▶ Problem to work on
The records below should be set down in full, please, without any change.
.....
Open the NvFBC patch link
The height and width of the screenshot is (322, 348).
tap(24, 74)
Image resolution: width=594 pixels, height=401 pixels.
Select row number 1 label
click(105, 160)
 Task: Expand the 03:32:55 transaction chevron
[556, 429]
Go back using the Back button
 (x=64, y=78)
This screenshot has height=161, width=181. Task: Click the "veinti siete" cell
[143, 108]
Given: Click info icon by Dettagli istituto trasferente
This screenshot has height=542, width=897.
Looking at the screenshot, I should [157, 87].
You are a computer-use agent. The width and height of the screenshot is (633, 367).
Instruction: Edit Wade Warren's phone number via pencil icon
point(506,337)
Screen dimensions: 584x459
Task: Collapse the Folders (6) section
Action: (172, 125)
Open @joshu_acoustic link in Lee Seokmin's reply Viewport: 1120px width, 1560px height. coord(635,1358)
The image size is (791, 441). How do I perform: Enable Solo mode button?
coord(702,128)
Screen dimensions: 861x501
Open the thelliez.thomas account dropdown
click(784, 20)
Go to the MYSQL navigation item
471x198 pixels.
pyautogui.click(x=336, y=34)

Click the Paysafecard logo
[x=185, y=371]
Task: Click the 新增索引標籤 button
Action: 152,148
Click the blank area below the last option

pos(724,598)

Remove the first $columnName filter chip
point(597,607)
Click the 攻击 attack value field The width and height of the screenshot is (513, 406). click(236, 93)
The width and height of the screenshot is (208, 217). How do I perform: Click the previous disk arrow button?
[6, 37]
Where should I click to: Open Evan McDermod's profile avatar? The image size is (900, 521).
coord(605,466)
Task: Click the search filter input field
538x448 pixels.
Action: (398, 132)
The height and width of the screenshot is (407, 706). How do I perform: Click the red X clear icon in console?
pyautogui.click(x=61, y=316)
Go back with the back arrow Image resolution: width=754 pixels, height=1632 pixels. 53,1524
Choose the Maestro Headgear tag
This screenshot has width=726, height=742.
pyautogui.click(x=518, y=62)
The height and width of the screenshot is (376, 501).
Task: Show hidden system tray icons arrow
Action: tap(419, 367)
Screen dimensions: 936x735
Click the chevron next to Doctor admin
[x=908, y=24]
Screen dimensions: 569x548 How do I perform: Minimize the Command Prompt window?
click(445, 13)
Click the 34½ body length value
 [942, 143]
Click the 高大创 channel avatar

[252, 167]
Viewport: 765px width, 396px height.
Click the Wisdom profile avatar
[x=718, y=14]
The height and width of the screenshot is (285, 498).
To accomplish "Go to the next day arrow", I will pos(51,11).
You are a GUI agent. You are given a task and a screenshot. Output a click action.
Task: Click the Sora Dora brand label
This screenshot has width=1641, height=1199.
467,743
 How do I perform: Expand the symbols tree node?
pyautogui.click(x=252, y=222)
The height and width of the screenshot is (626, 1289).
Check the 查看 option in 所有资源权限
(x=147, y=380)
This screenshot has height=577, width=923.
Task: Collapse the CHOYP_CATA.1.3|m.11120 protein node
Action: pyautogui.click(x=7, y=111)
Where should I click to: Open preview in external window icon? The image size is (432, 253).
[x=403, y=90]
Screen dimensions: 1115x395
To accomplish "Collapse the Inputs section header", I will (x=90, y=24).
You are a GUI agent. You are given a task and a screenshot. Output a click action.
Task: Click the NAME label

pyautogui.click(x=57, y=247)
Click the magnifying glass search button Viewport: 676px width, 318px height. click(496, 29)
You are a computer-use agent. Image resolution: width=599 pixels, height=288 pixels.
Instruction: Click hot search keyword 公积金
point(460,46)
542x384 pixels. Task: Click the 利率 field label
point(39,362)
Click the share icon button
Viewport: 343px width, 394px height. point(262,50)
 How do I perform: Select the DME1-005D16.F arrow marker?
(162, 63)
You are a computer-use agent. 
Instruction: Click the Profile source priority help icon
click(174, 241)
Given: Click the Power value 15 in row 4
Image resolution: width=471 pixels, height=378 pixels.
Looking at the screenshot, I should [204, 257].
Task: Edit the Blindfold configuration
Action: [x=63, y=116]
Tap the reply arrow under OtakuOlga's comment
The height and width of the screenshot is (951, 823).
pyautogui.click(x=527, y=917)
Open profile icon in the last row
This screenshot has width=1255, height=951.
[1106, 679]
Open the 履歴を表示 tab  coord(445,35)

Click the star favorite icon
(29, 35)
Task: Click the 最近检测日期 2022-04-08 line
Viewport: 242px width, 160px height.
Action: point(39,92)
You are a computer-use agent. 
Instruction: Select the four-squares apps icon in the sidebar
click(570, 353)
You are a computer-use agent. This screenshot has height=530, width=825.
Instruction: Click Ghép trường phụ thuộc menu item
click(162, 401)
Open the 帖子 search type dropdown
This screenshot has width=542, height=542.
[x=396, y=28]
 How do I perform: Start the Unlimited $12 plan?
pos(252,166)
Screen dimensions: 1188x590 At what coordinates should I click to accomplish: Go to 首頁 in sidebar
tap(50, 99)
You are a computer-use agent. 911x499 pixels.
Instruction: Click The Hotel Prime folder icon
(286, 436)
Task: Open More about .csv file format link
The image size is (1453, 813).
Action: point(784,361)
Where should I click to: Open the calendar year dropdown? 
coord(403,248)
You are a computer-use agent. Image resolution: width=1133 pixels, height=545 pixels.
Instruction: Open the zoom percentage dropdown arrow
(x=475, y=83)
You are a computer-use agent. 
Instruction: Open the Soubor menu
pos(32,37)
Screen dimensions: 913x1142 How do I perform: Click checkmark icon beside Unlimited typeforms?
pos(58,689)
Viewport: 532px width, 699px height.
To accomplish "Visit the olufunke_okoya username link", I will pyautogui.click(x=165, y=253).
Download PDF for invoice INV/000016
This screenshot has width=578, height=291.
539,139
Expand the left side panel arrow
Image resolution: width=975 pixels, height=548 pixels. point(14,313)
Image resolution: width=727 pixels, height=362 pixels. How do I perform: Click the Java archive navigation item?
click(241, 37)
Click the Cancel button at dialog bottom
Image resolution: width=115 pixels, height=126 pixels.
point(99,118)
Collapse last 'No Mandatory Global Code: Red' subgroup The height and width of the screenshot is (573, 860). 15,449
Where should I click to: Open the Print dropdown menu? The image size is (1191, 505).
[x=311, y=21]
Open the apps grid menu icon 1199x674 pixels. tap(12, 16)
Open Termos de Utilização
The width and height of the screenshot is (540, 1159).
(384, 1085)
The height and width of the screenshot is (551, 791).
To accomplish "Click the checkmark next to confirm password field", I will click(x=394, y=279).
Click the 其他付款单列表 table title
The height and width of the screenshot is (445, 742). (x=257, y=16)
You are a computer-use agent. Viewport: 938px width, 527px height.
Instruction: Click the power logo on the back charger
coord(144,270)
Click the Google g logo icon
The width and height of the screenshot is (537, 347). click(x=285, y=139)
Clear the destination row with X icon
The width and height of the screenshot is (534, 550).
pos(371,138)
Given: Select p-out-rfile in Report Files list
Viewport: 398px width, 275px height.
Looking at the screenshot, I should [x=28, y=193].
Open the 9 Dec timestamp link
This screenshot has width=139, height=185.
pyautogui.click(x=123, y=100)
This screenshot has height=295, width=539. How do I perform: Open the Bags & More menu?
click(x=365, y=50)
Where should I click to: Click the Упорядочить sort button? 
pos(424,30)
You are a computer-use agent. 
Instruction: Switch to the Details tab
.....
▶ Exercise output
Open the NvFBC patch link
The height and width of the screenshot is (322, 348).
tap(24, 74)
Image resolution: width=594 pixels, height=401 pixels.
Select row number 1 label
click(105, 160)
 Task: Expand the 03:32:55 transaction chevron
[556, 429]
Go back using the Back button
 (x=64, y=78)
This screenshot has height=161, width=181. Task: Click the "veinti siete" cell
[143, 108]
Given: Click info icon by Dettagli istituto trasferente
This screenshot has height=542, width=897.
Looking at the screenshot, I should [157, 87].
You are a computer-use agent. The width and height of the screenshot is (633, 367).
Instruction: Edit Wade Warren's phone number via pencil icon
point(506,337)
Screen dimensions: 584x459
Task: Collapse the Folders (6) section
Action: (172, 125)
Open @joshu_acoustic link in Lee Seokmin's reply Viewport: 1120px width, 1560px height. coord(635,1358)
The image size is (791, 441). How do I perform: Enable Solo mode button?
coord(702,128)
Screen dimensions: 861x501
Open the thelliez.thomas account dropdown
click(784, 20)
Go to the MYSQL navigation item
471x198 pixels.
pyautogui.click(x=336, y=34)

Click the Paysafecard logo
[x=185, y=371]
Task: Click the 新增索引標籤 button
Action: 152,148
Click the blank area below the last option

pos(724,598)

Remove the first $columnName filter chip
point(597,607)
Click the 攻击 attack value field The width and height of the screenshot is (513, 406). click(236, 93)
The width and height of the screenshot is (208, 217). How do I perform: Click the previous disk arrow button?
[6, 37]
Where should I click to: Open Evan McDermod's profile avatar? The image size is (900, 521).
coord(605,466)
Task: Click the search filter input field
538x448 pixels.
Action: (398, 132)
The height and width of the screenshot is (407, 706). How do I perform: Click the red X clear icon in console?
pyautogui.click(x=61, y=316)
Go back with the back arrow Image resolution: width=754 pixels, height=1632 pixels. 53,1524
Choose the Maestro Headgear tag
This screenshot has width=726, height=742.
pyautogui.click(x=518, y=62)
The height and width of the screenshot is (376, 501).
Task: Show hidden system tray icons arrow
Action: tap(419, 367)
Screen dimensions: 936x735
Click the chevron next to Doctor admin
[x=908, y=24]
Screen dimensions: 569x548 How do I perform: Minimize the Command Prompt window?
click(445, 13)
Click the 34½ body length value
 [942, 143]
Click the 高大创 channel avatar

[252, 167]
Viewport: 765px width, 396px height.
Click the Wisdom profile avatar
[x=718, y=14]
The height and width of the screenshot is (285, 498).
To accomplish "Go to the next day arrow", I will pos(51,11).
You are a GUI agent. You are given a task and a screenshot. Output a click action.
Task: Click the Sora Dora brand label
This screenshot has width=1641, height=1199.
467,743
 How do I perform: Expand the symbols tree node?
pyautogui.click(x=252, y=222)
The height and width of the screenshot is (626, 1289).
Check the 查看 option in 所有资源权限
(x=147, y=380)
This screenshot has height=577, width=923.
Task: Collapse the CHOYP_CATA.1.3|m.11120 protein node
Action: pyautogui.click(x=7, y=111)
Where should I click to: Open preview in external window icon? The image size is (432, 253).
[x=403, y=90]
Screen dimensions: 1115x395
To accomplish "Collapse the Inputs section header", I will (x=90, y=24).
You are a GUI agent. You are given a task and a screenshot. Output a click action.
Task: Click the NAME label

pyautogui.click(x=57, y=247)
Click the magnifying glass search button Viewport: 676px width, 318px height. click(496, 29)
You are a computer-use agent. Image resolution: width=599 pixels, height=288 pixels.
Instruction: Click hot search keyword 公积金
point(460,46)
542x384 pixels. Task: Click the 利率 field label
point(39,362)
Click the share icon button
Viewport: 343px width, 394px height. point(262,50)
 How do I perform: Select the DME1-005D16.F arrow marker?
(162, 63)
You are a computer-use agent. 
Instruction: Click the Profile source priority help icon
click(174, 241)
Given: Click the Power value 15 in row 4
Image resolution: width=471 pixels, height=378 pixels.
Looking at the screenshot, I should [204, 257].
Task: Edit the Blindfold configuration
Action: [x=63, y=116]
Tap the reply arrow under OtakuOlga's comment
The height and width of the screenshot is (951, 823).
pyautogui.click(x=527, y=917)
Open profile icon in the last row
This screenshot has width=1255, height=951.
[1106, 679]
Open the 履歴を表示 tab  coord(445,35)

Click the star favorite icon
(29, 35)
Task: Click the 最近检测日期 2022-04-08 line
Viewport: 242px width, 160px height.
Action: point(39,92)
You are a computer-use agent. 
Instruction: Select the four-squares apps icon in the sidebar
click(570, 353)
You are a computer-use agent. This screenshot has height=530, width=825.
Instruction: Click Ghép trường phụ thuộc menu item
click(162, 401)
Open the 帖子 search type dropdown
This screenshot has width=542, height=542.
[x=396, y=28]
 How do I perform: Start the Unlimited $12 plan?
pos(252,166)
Screen dimensions: 1188x590 At what coordinates should I click to accomplish: Go to 首頁 in sidebar
tap(50, 99)
You are a computer-use agent. 911x499 pixels.
Instruction: Click The Hotel Prime folder icon
(286, 436)
Task: Open More about .csv file format link
The image size is (1453, 813).
Action: point(784,361)
Where should I click to: Open the calendar year dropdown? 
coord(403,248)
You are a computer-use agent. Image resolution: width=1133 pixels, height=545 pixels.
Instruction: Open the zoom percentage dropdown arrow
(x=475, y=83)
You are a computer-use agent. 
Instruction: Open the Soubor menu
pos(32,37)
Screen dimensions: 913x1142 How do I perform: Click checkmark icon beside Unlimited typeforms?
pos(58,689)
Viewport: 532px width, 699px height.
To accomplish "Visit the olufunke_okoya username link", I will pyautogui.click(x=165, y=253).
Download PDF for invoice INV/000016
This screenshot has width=578, height=291.
539,139
Expand the left side panel arrow
Image resolution: width=975 pixels, height=548 pixels. point(14,313)
Image resolution: width=727 pixels, height=362 pixels. How do I perform: Click the Java archive navigation item?
click(241, 37)
Click the Cancel button at dialog bottom
Image resolution: width=115 pixels, height=126 pixels.
point(99,118)
Collapse last 'No Mandatory Global Code: Red' subgroup The height and width of the screenshot is (573, 860). 15,449
Where should I click to: Open the Print dropdown menu? The image size is (1191, 505).
[x=311, y=21]
Open the apps grid menu icon 1199x674 pixels. tap(12, 16)
Open Termos de Utilização
The width and height of the screenshot is (540, 1159).
(384, 1085)
The height and width of the screenshot is (551, 791).
To accomplish "Click the checkmark next to confirm password field", I will click(x=394, y=279).
Click the 其他付款单列表 table title
The height and width of the screenshot is (445, 742). (x=257, y=16)
You are a computer-use agent. Viewport: 938px width, 527px height.
Instruction: Click the power logo on the back charger
coord(144,270)
Click the Google g logo icon
The width and height of the screenshot is (537, 347). click(x=285, y=139)
Clear the destination row with X icon
The width and height of the screenshot is (534, 550).
pos(371,138)
Given: Select p-out-rfile in Report Files list
Viewport: 398px width, 275px height.
Looking at the screenshot, I should [x=28, y=193].
Open the 9 Dec timestamp link
This screenshot has width=139, height=185.
pyautogui.click(x=123, y=100)
This screenshot has height=295, width=539. How do I perform: Open the Bags & More menu?
click(x=365, y=50)
Where should I click to: Click the Упорядочить sort button? 
pos(424,30)
You are a computer-use agent. 
Instruction: Switch to the Details tab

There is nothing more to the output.